**Supplied material**

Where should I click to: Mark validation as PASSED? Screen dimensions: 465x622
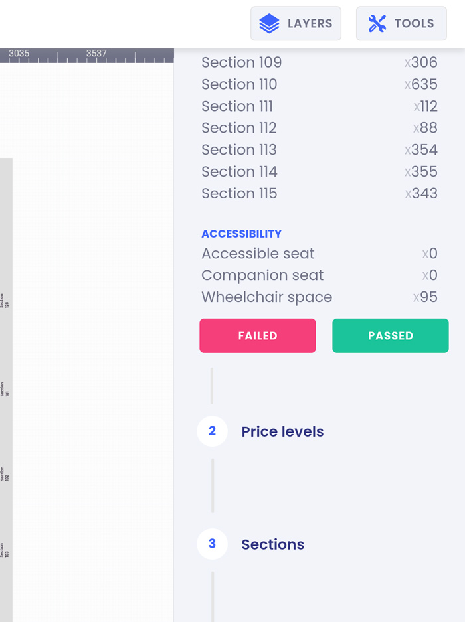coord(391,336)
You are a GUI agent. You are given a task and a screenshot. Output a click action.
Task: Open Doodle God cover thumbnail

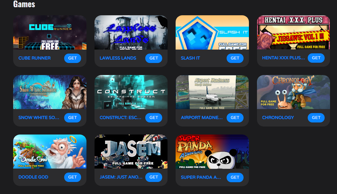pyautogui.click(x=50, y=152)
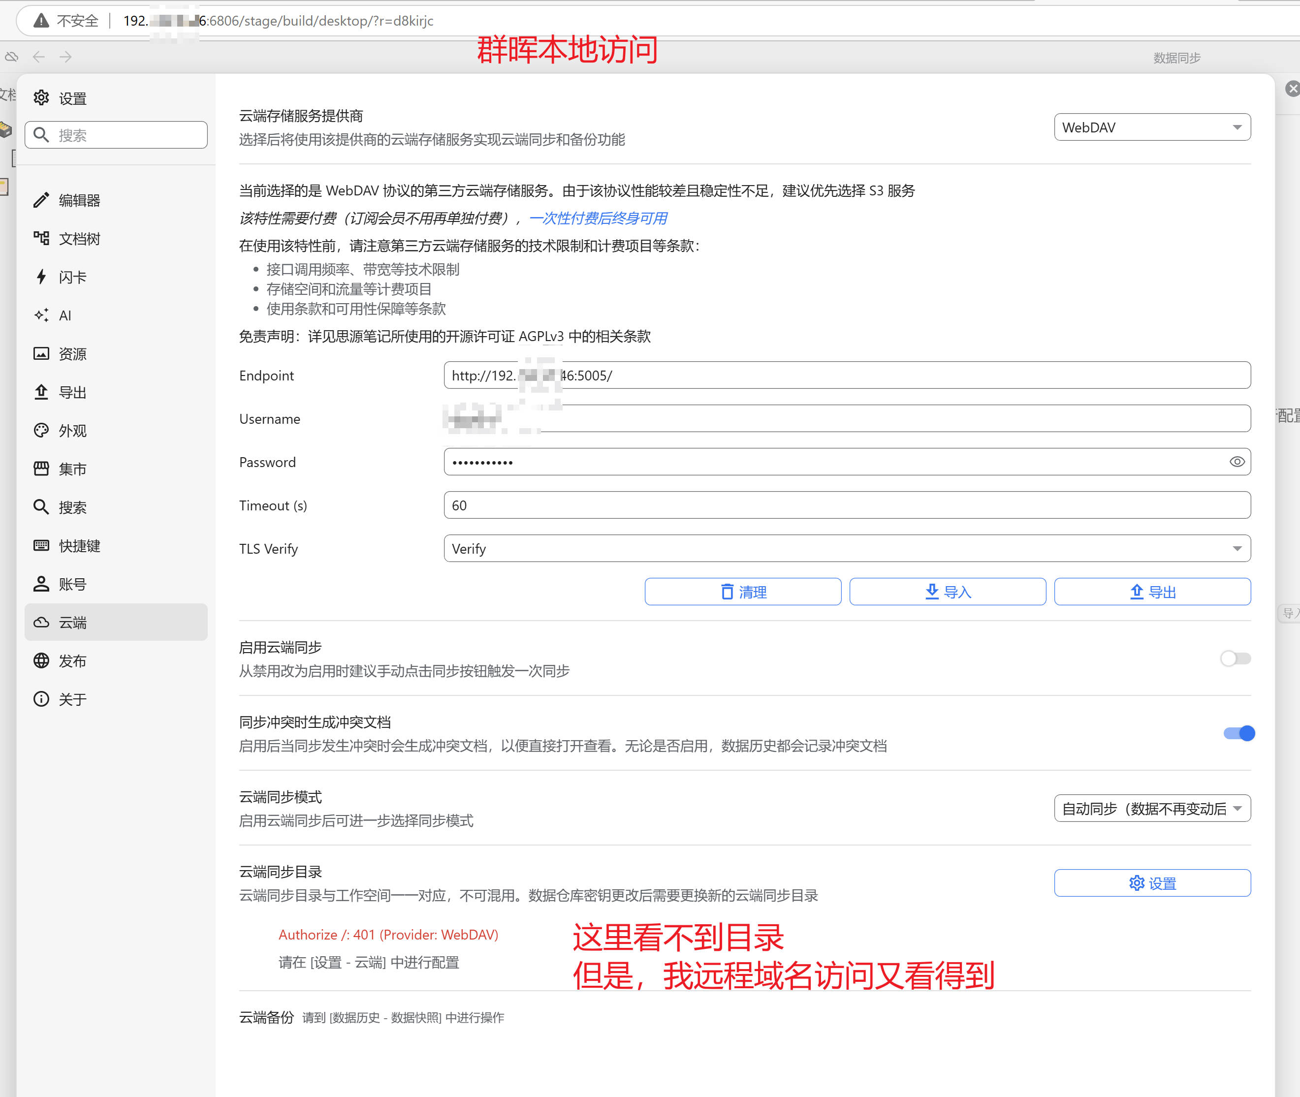1300x1097 pixels.
Task: Click the Purge (清理) button
Action: click(743, 592)
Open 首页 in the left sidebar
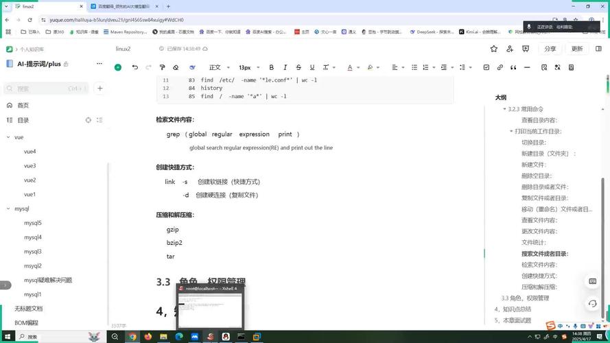 23,105
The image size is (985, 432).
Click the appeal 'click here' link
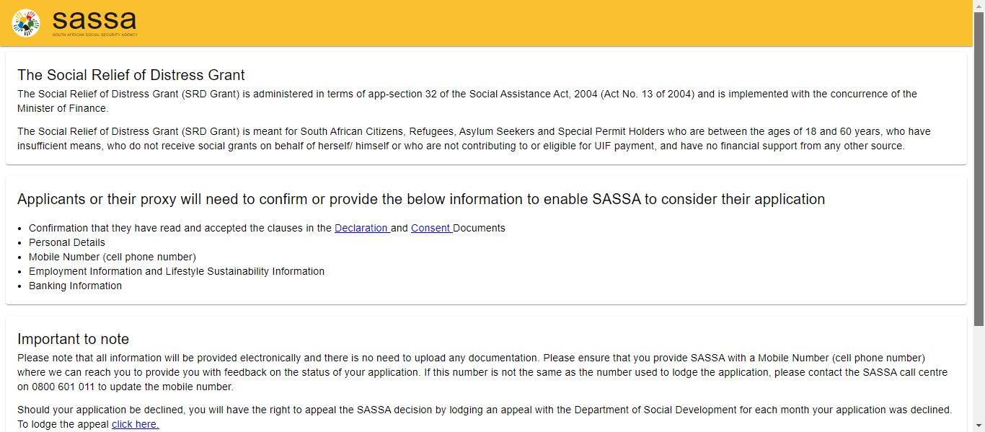click(x=134, y=424)
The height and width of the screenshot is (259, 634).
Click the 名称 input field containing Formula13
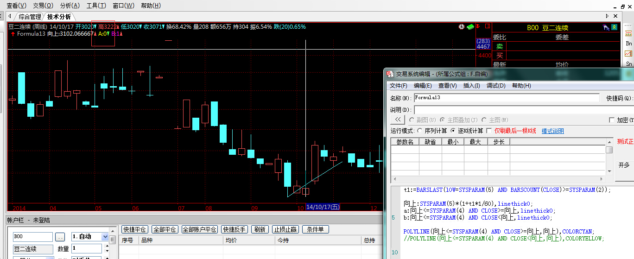[506, 98]
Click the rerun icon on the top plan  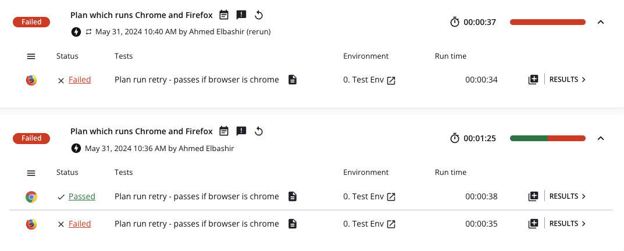pos(259,15)
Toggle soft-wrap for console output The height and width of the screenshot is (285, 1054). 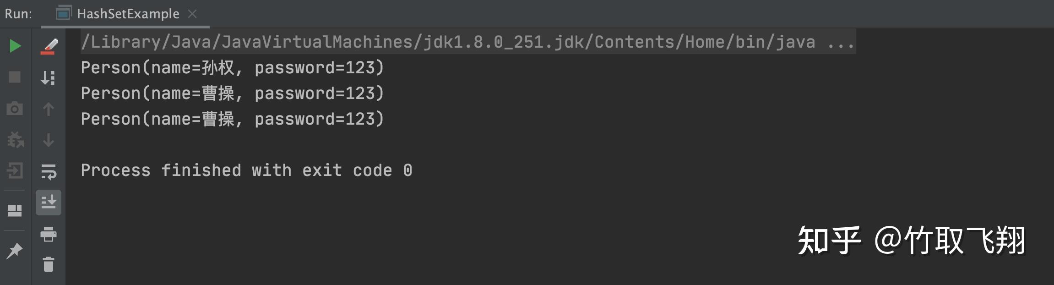49,171
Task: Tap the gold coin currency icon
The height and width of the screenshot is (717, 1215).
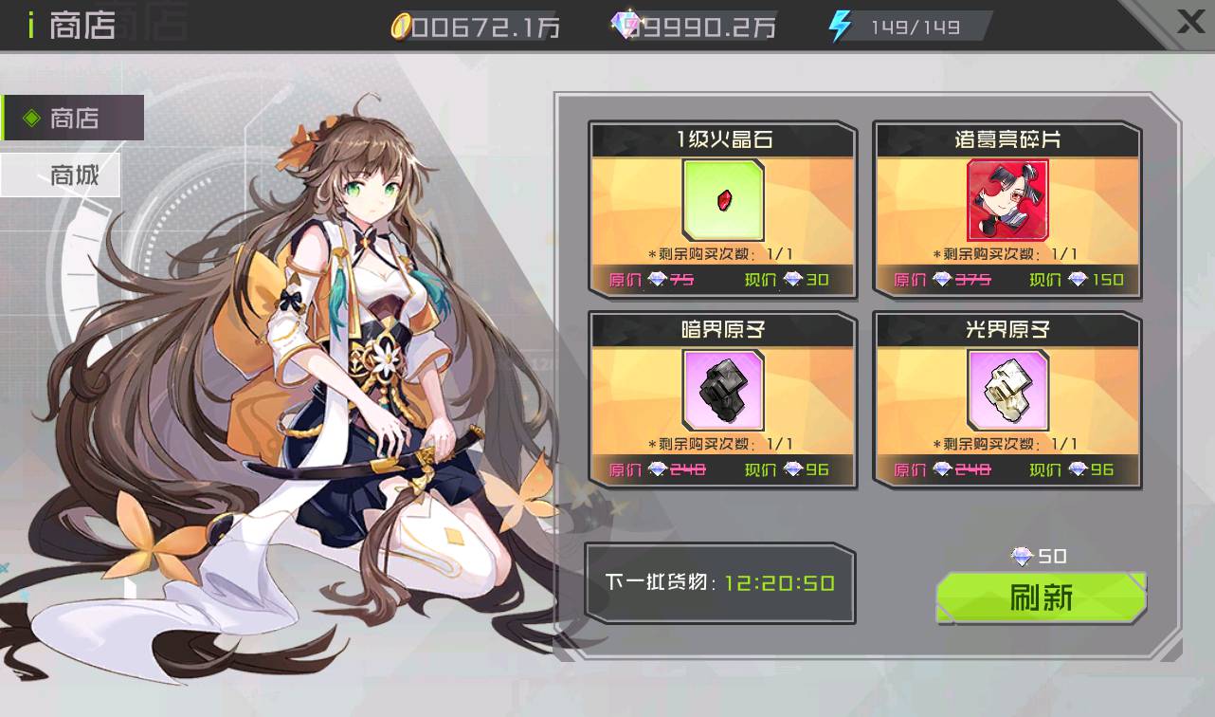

**Written instruction**
Pull out the lines of the records starting at the line that contains "Task: Tap the gold coin currency icon" and running through the end of the records. Copy them word for word, and leave the pictures out.

**Written reply**
Task: Tap the gold coin currency icon
The height and width of the screenshot is (717, 1215).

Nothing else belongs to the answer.